Fabio Motta
Fabio Motta

Inimagináveis cinco metros de lama

Luzia Queiroz, de 52 anos, e o marido, Caetano Paulino da Silva, de 33 anos, moradores de Paracatu de Baixo, atingidos pelo tsunami de lama

Roberta Jansen, Carla Araújo, O Estado de S.Paulo

05 Novembro 2017 | 03h00

MARIANA - Sempre que têm uma oportunidade, Luzia Queiroz, de 52 anos, e o marido, Caetano Paulino da Silva, de 33 anos, voltam a Paracatu de Baixo, distrito de Mariana (MG), que também foi destruído pela lama.

Nos fins de semana, costumam se reunir com os antigos vizinhos para fazer churrasco. “A gente continua vindo aqui, mesmo sem água, sem luz, sem esgoto, sem nada”, conta Luzia, andando pelo terreno do que um dia foi a sua casa. “Porque isso aqui é nosso. A terra é nossa.”

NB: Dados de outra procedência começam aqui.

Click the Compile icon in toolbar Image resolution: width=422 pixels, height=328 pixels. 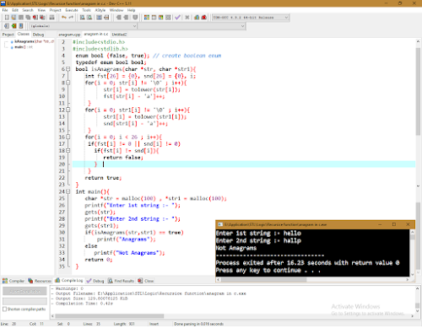pyautogui.click(x=147, y=18)
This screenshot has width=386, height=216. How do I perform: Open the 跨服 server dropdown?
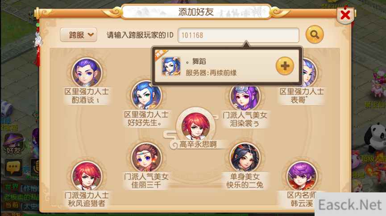pyautogui.click(x=79, y=35)
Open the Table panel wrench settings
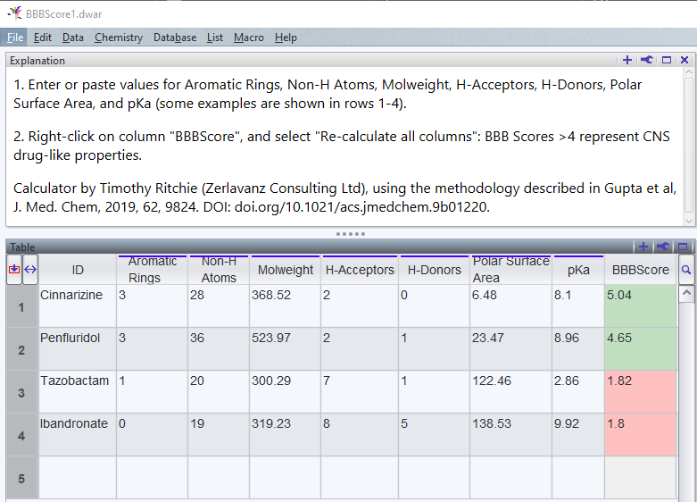 coord(663,247)
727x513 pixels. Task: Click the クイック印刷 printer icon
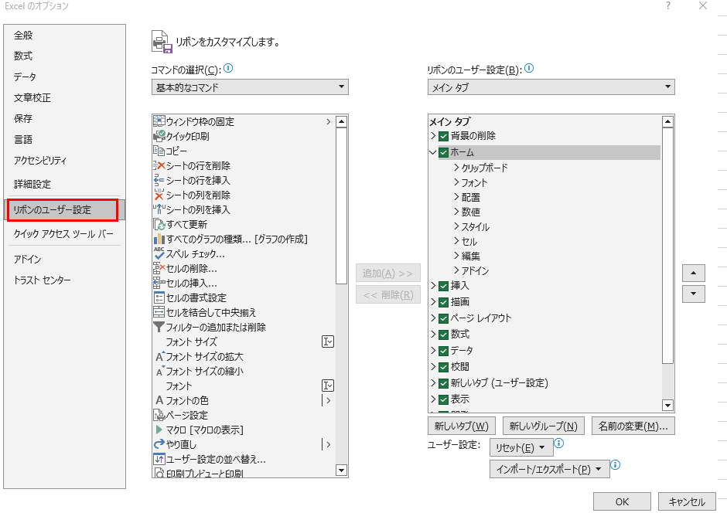tap(159, 136)
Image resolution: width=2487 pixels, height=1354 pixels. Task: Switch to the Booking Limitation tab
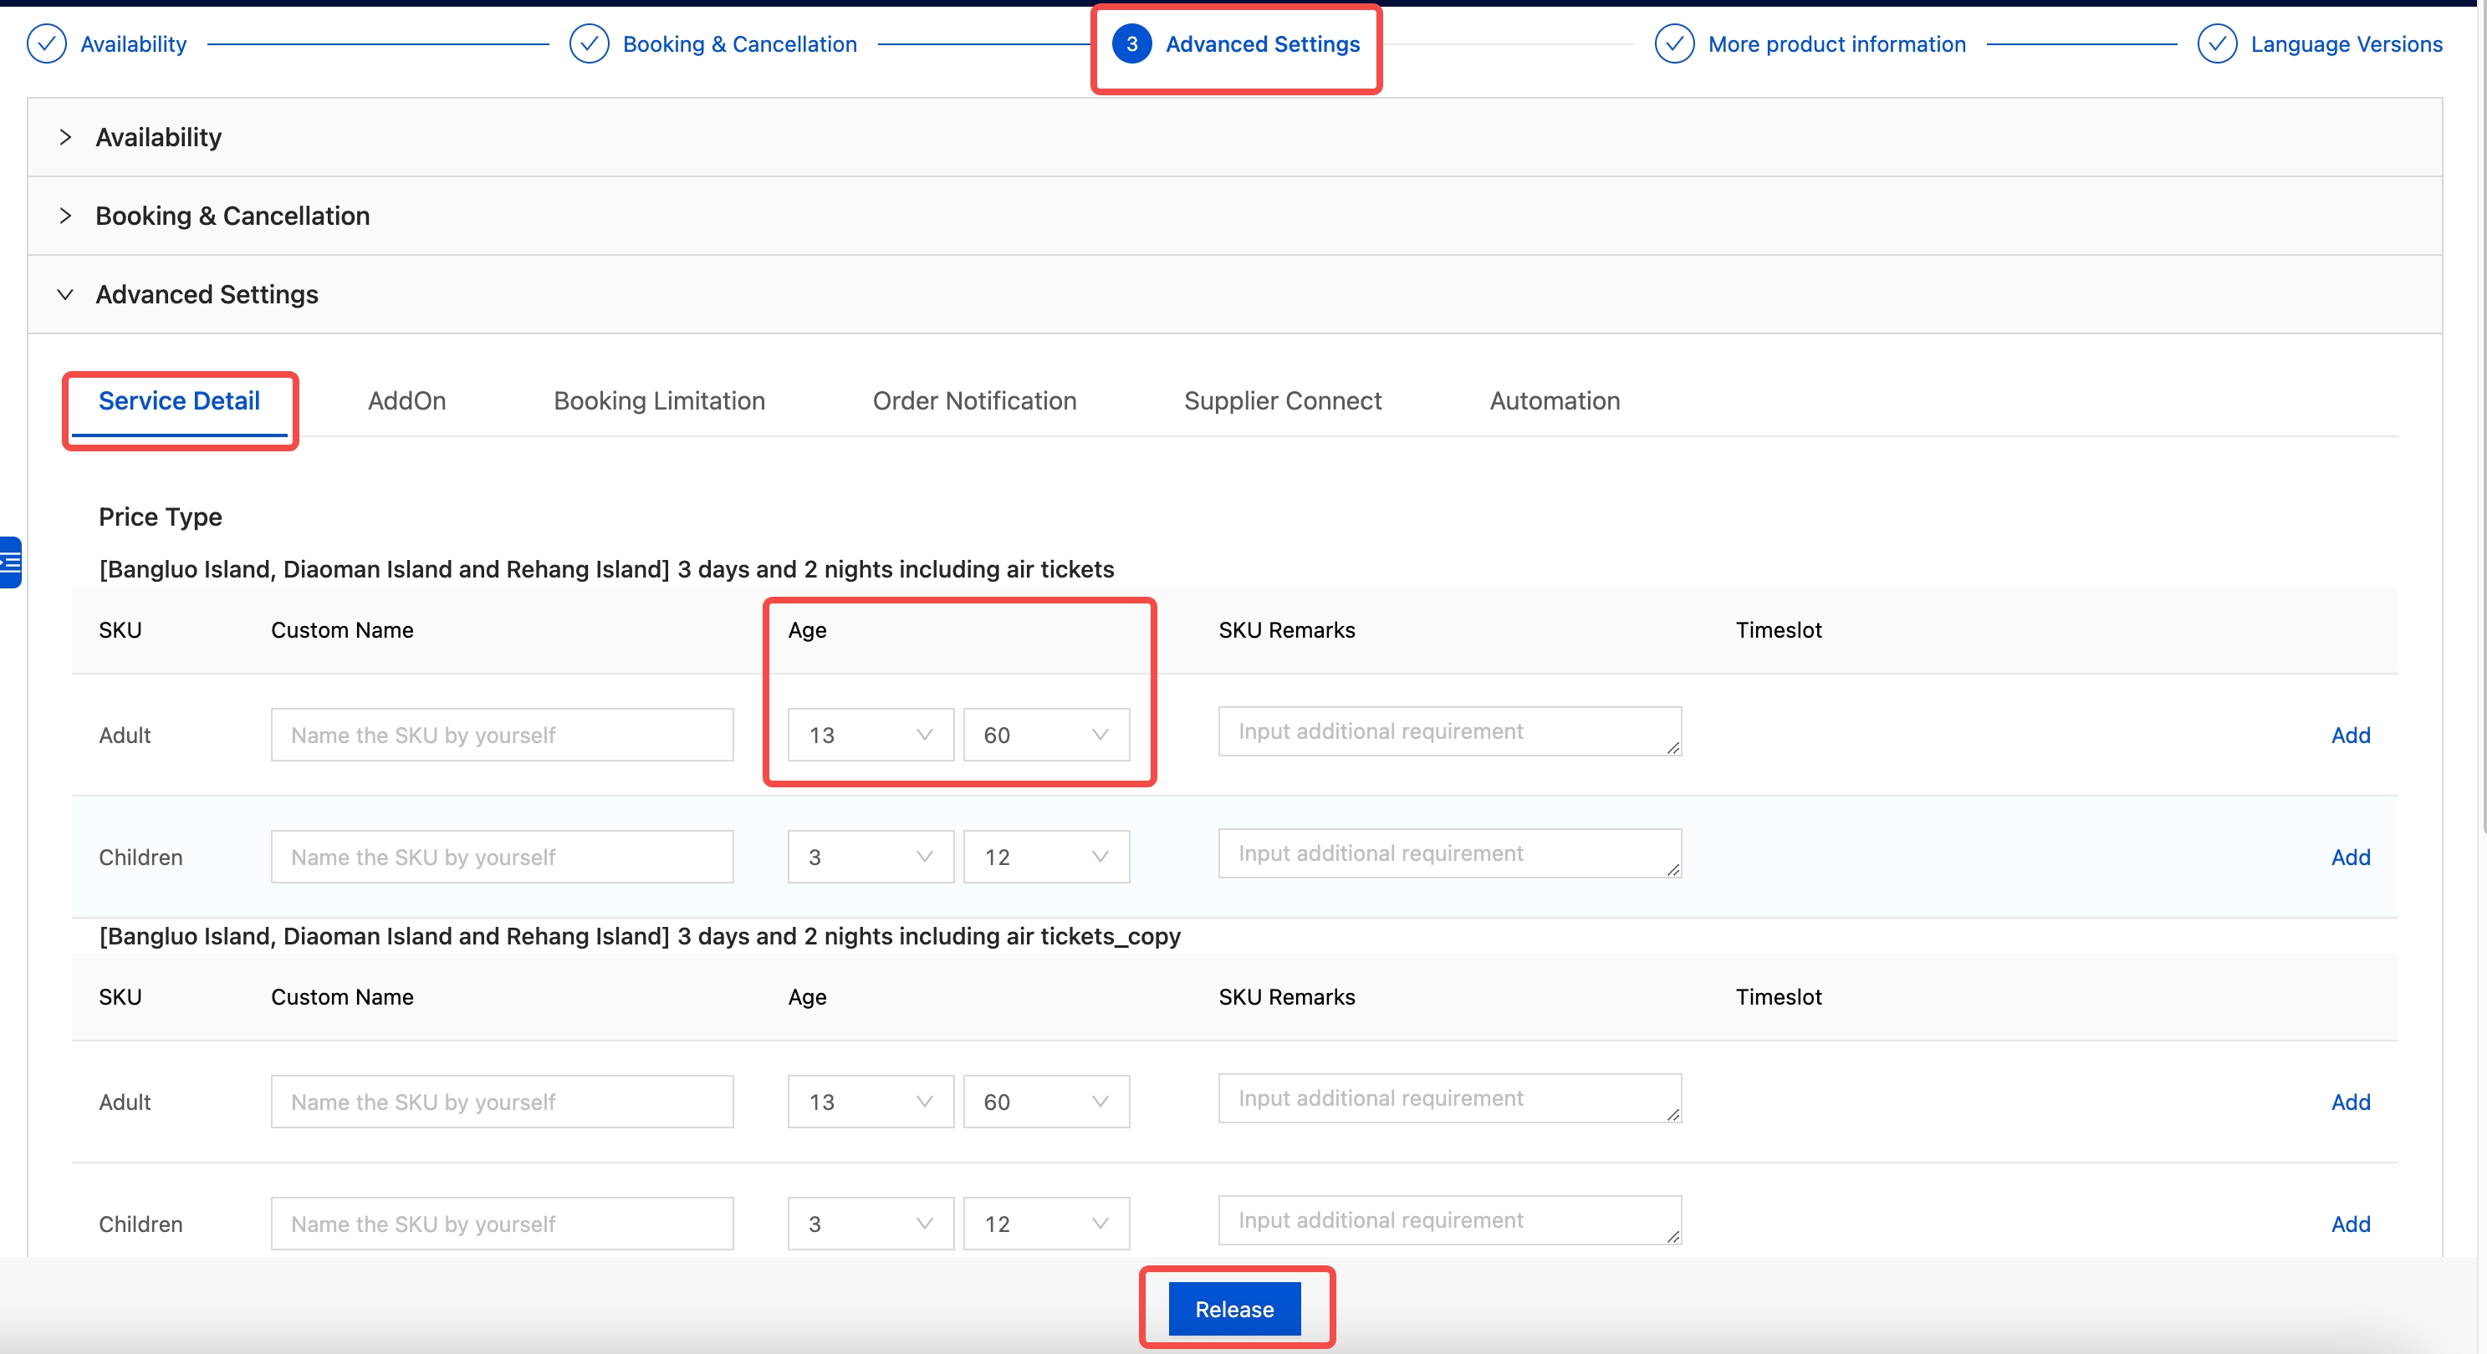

Os dois lembram bem do dia da tragédia. Eles já sabiam que uma tsunami de rejeitos tinha invadido Bento Rodrigues, mas, mesmo assim, tiveram dificuldade de acreditar que chegaria a Paracatu.

Mas chegou. E em duas frentes, formando uma verdadeira pororoca. 

A marca na parede da Igreja e, em frente, na altura do segundo andar da escola municipal, são a prova de que a lama chegou a inimagináveis cinco metros soterrando completamente a parte central do vilarejo, onde aconteciam as festas religiosas e de onde partiam as procissões e as cavalgadas.

Atrás da igreja ficava o campo oficial de futebol, onde o time local jogava nas datas festivas. A trave do gol, quase completamente soterrada é outro testemunho silencioso do alcance da destruição.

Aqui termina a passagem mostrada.